En 2015, il ne restait que trois gazelles des montagnes à Jérusalem. Pour y remédier, les défenseurs de la faune ont fait un pari insolite: créer un parc en pleine ville pour reconstituer la harde de ce mammifère menacé.
Silhouette gracile, port de tête élégant, petites cornes ciselées, la gazelle des montagnes est une espèce menacée de disparition au Moyen-Orient, selon l’Union Internationale pour la Conservation de la Nature (UICN). A Jérusalem, ces quadrupèdes ont été décimés par la construction d’une nouvelle route qui les a confinés dans le creux d’une vallée à la merci des prédateurs, les empêchant de rejoindre d’autres espaces verts.
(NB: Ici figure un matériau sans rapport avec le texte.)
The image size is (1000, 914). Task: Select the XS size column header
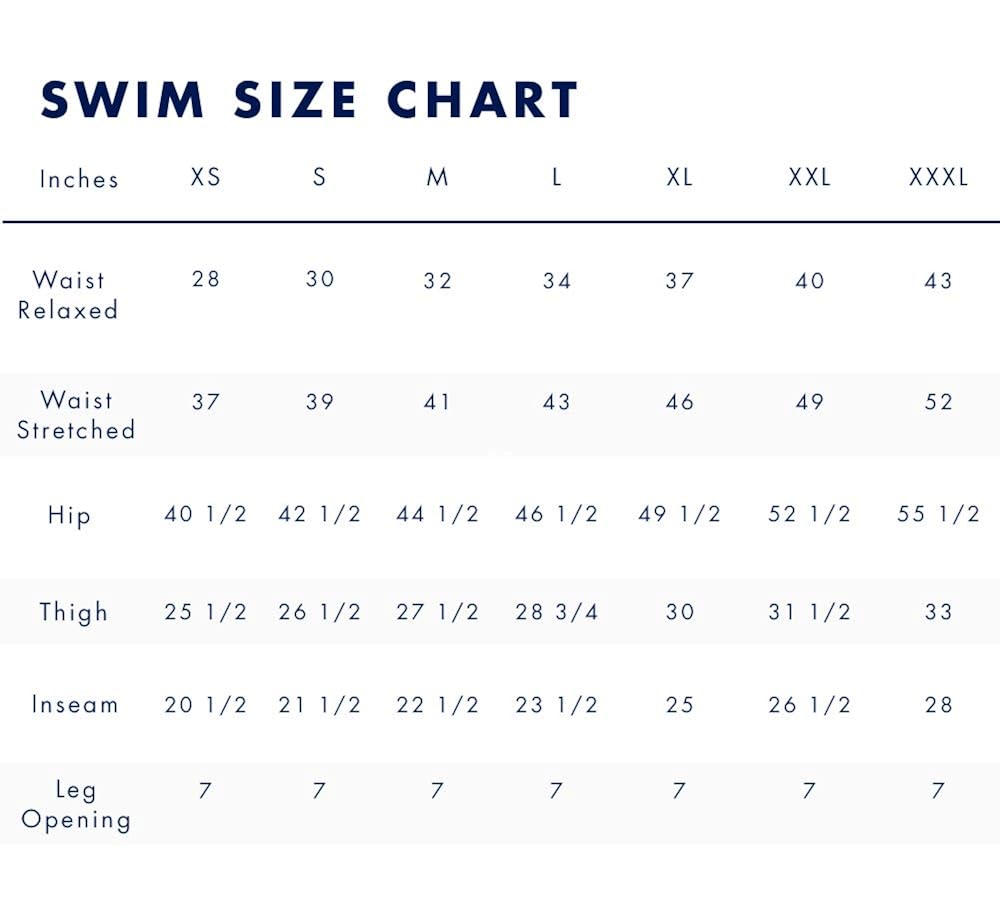click(x=206, y=178)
Créé conjointement il y a six ans par la mairie de Jérusalem et la Société de protection de la Nature (SPN), le « parc de la vallée des gazelles » n’a pas cherché à éloigner ces animaux de la ville pour mieux les protéger. Au contraire, il se situe dans l’ouest de Jérusalem, au milieu d’une zone à l’urbanisation forte.
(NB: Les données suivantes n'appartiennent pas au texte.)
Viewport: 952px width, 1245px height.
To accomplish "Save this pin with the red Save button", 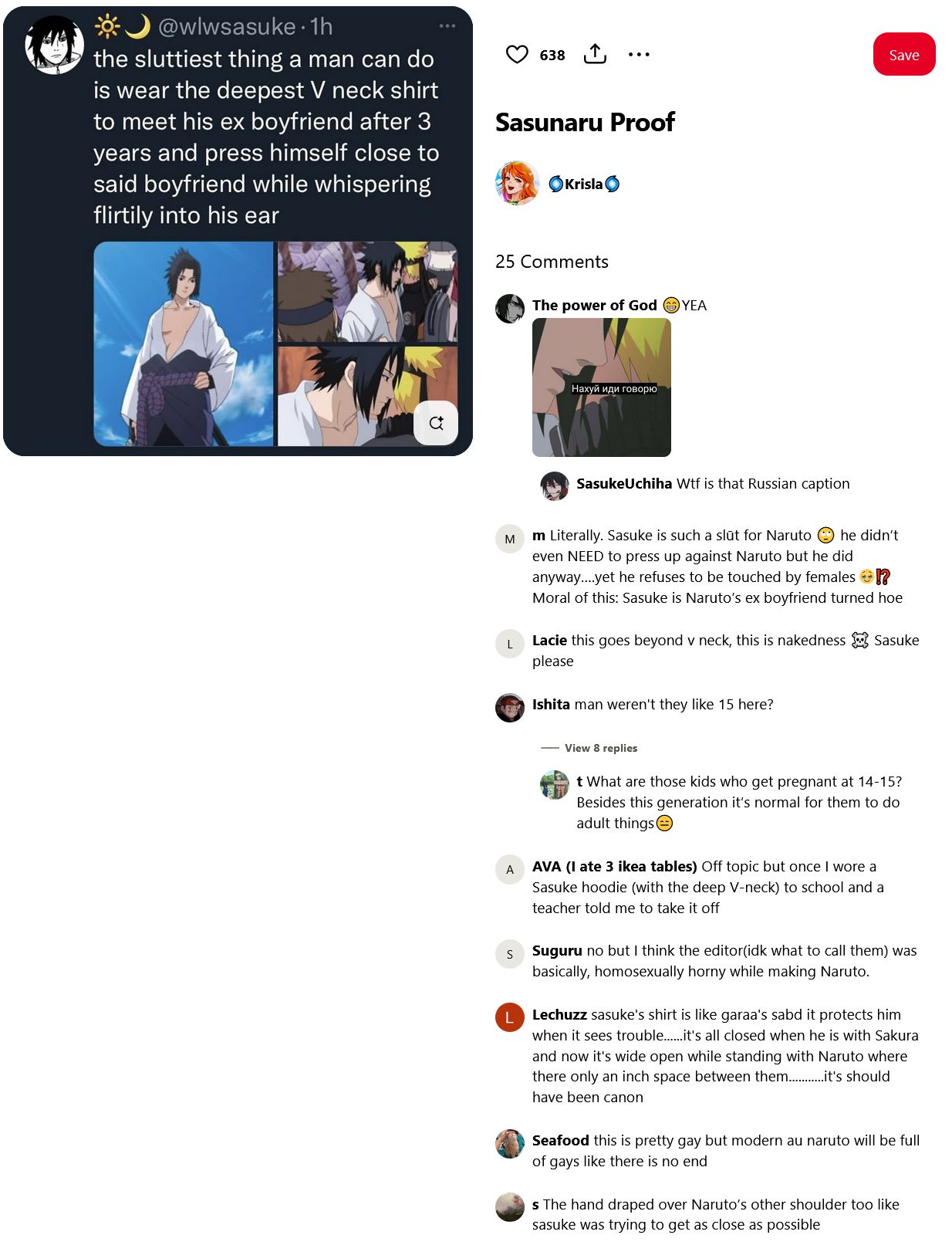I will (x=904, y=55).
Le parc, gratuit, est bordé à l’est par les travaux de terrassement d’une future ligne de tramway, au pied de barres d’immeubles vieillissantes et dominé à l’ouest par les tours de Holyland, un vaste complexe immobilier qui surplombe la partie méridionale de la ville. Aujourd’hui, il est le seul d’Israël où les gazelles vivent protégées, en liberté. La SPN a d’abord réintroduit une dizaine d’animaux car le troupeau d’origine avait été presque complètement décimé.
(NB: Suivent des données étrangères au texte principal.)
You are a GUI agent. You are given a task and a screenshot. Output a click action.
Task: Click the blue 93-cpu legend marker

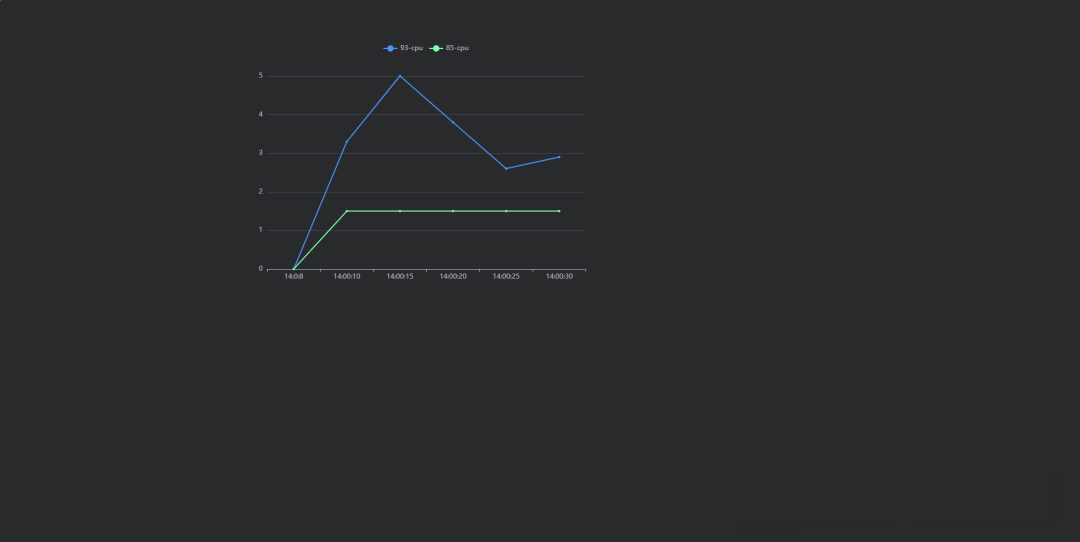pos(390,48)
« Il ne restait plus que trois gazelles lorsque nous avons commencé à clôturer les 250 dunams du parc (25 hectares) », dit à l’AFP Yael Hammerman-Solar, la directrice du parc. Il compte aujourd’hui, avec les naissances, plus de 80 gazelles. « La construction du périphérique a bloqué le corridor qui permettait aux gazelles de rejoindre d’autres espaces ouverts en dehors de Jérusalem. Les animaux, coincés dans la vallée, ont été décimés par les chiens errants et les chacals ou ont été écrasés par les voitures sur le périphérique », explique-t-elle.
Rein urbain
Environ 5.000 gazelles des montagnes subsistent dans diverses régions d’Israël, selon une étude de deux chercheurs israéliens, Yoram Yom-Tov et Uri Roll, publiée en 2020 dans la revue académique Oryx-The International Journal of Conservation.
Selon l’étude, la fragmentation de l’habitat, la progression de la présence humaine dans des zones jusque-là inhabitées, les collisions avec les voitures, la prolifération des chiens errants et la chasse –même si cette dernière est interdite en Israël–, sont les principales causes de la raréfaction des gazelles. Les animaux, qui se nourrissent de la végétation du parc, s’aventurent rarement dans l’espace réservé au public et détalent à l’approche des visiteurs.
« Nous plaçons les gazelles dans un environnement aussi naturel que possible afin de ne pas les rendre dépendantes de l’homme et de pouvoir en relâcher à l’avenir un certain nombre dans la nature », explique Mme Hammerman-Solar.
Au-delà de la protection des gazelles, souligne Amir Balaban, responsable de la faune et de la flore urbaine à la SPN, les parcs urbains comme celui de la « vallée des gazelles », dont environ deux tiers de la surface ont été laissés à l’état naturel, sont primordiaux dans les zones de développement urbain massif. « Le parc agit comme un rein urbain en régulant la température, en produisant de l’oxygène (…) et en proposant aux habitants un endroit où se connecter à la nature », dit-il, à l’heure où le trafic et le développement immobilier ne cesse de croître dans la Ville sainte.